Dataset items
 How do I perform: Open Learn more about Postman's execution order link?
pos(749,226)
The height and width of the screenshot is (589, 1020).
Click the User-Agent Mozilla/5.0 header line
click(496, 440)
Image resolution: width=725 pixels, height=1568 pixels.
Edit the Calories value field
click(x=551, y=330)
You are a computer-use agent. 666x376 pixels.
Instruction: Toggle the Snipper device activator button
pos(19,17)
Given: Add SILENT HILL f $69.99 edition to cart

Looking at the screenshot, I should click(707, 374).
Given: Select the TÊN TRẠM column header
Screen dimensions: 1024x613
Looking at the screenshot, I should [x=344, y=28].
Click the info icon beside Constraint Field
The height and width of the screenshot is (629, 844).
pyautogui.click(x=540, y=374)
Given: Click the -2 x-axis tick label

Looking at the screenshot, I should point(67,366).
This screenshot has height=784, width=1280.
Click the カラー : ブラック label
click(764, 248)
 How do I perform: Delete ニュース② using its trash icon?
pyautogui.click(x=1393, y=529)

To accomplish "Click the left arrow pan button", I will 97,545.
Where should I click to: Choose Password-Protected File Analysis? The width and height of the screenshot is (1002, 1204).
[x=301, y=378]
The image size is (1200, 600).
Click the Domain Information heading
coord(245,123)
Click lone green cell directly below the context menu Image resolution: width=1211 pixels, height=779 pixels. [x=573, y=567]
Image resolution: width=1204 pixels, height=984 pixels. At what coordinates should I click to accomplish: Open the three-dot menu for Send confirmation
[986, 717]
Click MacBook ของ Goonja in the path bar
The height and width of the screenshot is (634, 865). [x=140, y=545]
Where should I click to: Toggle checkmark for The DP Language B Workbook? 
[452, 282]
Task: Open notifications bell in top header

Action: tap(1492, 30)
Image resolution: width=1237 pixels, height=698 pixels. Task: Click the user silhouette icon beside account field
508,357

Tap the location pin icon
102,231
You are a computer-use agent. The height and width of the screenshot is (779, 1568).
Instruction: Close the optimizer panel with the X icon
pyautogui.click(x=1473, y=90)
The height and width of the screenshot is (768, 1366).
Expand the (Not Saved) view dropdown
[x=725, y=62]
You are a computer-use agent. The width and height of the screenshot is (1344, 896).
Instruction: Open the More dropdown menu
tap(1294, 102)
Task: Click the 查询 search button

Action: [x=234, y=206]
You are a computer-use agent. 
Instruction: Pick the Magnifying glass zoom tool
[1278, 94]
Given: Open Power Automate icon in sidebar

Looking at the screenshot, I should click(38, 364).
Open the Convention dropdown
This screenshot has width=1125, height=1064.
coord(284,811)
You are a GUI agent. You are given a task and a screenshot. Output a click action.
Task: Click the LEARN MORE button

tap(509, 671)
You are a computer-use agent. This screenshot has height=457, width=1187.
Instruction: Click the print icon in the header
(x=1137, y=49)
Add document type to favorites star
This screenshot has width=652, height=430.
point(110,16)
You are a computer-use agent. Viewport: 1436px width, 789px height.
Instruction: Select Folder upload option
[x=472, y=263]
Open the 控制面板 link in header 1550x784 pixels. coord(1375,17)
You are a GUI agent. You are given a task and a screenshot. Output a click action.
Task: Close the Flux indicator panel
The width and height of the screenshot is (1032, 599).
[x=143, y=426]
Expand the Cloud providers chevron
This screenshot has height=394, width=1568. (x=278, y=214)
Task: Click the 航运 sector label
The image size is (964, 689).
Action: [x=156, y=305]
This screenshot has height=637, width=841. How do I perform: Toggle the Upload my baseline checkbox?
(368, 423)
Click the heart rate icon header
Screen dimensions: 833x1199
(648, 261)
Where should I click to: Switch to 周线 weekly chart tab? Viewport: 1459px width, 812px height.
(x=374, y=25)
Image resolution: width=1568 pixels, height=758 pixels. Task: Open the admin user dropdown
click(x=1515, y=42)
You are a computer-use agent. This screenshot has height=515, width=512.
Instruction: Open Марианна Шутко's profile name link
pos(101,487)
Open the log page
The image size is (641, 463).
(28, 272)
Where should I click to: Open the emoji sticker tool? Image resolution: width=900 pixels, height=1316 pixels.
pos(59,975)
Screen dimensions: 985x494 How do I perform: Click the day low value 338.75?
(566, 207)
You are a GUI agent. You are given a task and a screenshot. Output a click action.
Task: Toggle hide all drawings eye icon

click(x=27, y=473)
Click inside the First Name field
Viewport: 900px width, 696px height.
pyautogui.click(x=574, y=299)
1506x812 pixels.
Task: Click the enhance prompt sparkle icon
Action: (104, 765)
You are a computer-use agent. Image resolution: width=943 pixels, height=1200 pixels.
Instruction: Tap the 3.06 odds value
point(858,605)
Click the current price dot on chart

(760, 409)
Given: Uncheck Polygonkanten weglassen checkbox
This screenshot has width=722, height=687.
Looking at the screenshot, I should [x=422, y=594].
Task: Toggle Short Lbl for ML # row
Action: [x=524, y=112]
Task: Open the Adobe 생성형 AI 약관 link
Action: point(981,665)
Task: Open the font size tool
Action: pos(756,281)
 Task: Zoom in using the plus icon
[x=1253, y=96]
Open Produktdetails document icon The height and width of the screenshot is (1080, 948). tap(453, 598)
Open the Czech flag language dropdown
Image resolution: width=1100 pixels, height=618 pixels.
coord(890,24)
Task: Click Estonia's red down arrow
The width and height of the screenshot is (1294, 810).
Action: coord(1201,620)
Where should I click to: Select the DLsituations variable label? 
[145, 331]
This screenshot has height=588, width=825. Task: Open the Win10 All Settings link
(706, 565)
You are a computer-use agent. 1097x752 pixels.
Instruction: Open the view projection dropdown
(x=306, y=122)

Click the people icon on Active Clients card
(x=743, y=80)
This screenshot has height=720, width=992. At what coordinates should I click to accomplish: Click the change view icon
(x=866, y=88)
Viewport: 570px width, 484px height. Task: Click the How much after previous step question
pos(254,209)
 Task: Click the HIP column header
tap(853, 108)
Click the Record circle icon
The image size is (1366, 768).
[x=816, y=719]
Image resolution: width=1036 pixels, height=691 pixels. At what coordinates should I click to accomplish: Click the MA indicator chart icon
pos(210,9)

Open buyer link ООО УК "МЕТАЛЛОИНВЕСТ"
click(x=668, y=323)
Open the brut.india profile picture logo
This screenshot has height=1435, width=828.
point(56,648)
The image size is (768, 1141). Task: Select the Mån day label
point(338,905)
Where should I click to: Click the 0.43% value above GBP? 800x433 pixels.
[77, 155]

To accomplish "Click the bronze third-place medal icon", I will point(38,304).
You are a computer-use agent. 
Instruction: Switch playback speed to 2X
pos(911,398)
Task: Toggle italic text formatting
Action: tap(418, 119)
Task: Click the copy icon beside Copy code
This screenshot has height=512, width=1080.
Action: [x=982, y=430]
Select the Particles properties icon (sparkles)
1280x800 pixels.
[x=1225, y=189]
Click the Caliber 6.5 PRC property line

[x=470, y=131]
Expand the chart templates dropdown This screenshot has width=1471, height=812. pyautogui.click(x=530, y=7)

Task instructions
Output the lines of the records above exactly as they appear, from the line containing "The image size is (964, 689)." through the line containing "Task: Click Estonia's red down arrow".

Result of the exercise
The image size is (964, 689).
Action: [x=156, y=305]
This screenshot has height=637, width=841. How do I perform: Toggle the Upload my baseline checkbox?
(368, 423)
Click the heart rate icon header
Screen dimensions: 833x1199
(648, 261)
Where should I click to: Switch to 周线 weekly chart tab? Viewport: 1459px width, 812px height.
(x=374, y=25)
Image resolution: width=1568 pixels, height=758 pixels. Task: Open the admin user dropdown
click(x=1515, y=42)
You are a computer-use agent. This screenshot has height=515, width=512.
Instruction: Open Марианна Шутко's profile name link
pos(101,487)
Open the log page
The image size is (641, 463).
(28, 272)
Where should I click to: Open the emoji sticker tool? Image resolution: width=900 pixels, height=1316 pixels.
pos(59,975)
Screen dimensions: 985x494 How do I perform: Click the day low value 338.75?
(566, 207)
You are a GUI agent. You are given a task and a screenshot. Output a click action.
Task: Toggle hide all drawings eye icon

click(x=27, y=473)
Click inside the First Name field
Viewport: 900px width, 696px height.
pyautogui.click(x=574, y=299)
1506x812 pixels.
Task: Click the enhance prompt sparkle icon
Action: (104, 765)
You are a computer-use agent. Image resolution: width=943 pixels, height=1200 pixels.
Instruction: Tap the 3.06 odds value
point(858,605)
Click the current price dot on chart

(760, 409)
Given: Uncheck Polygonkanten weglassen checkbox
This screenshot has width=722, height=687.
Looking at the screenshot, I should [x=422, y=594].
Task: Toggle Short Lbl for ML # row
Action: [x=524, y=112]
Task: Open the Adobe 생성형 AI 약관 link
Action: point(981,665)
Task: Open the font size tool
Action: pos(756,281)
 Task: Zoom in using the plus icon
[x=1253, y=96]
Open Produktdetails document icon The height and width of the screenshot is (1080, 948). tap(453, 598)
Open the Czech flag language dropdown
Image resolution: width=1100 pixels, height=618 pixels.
coord(890,24)
Task: Click Estonia's red down arrow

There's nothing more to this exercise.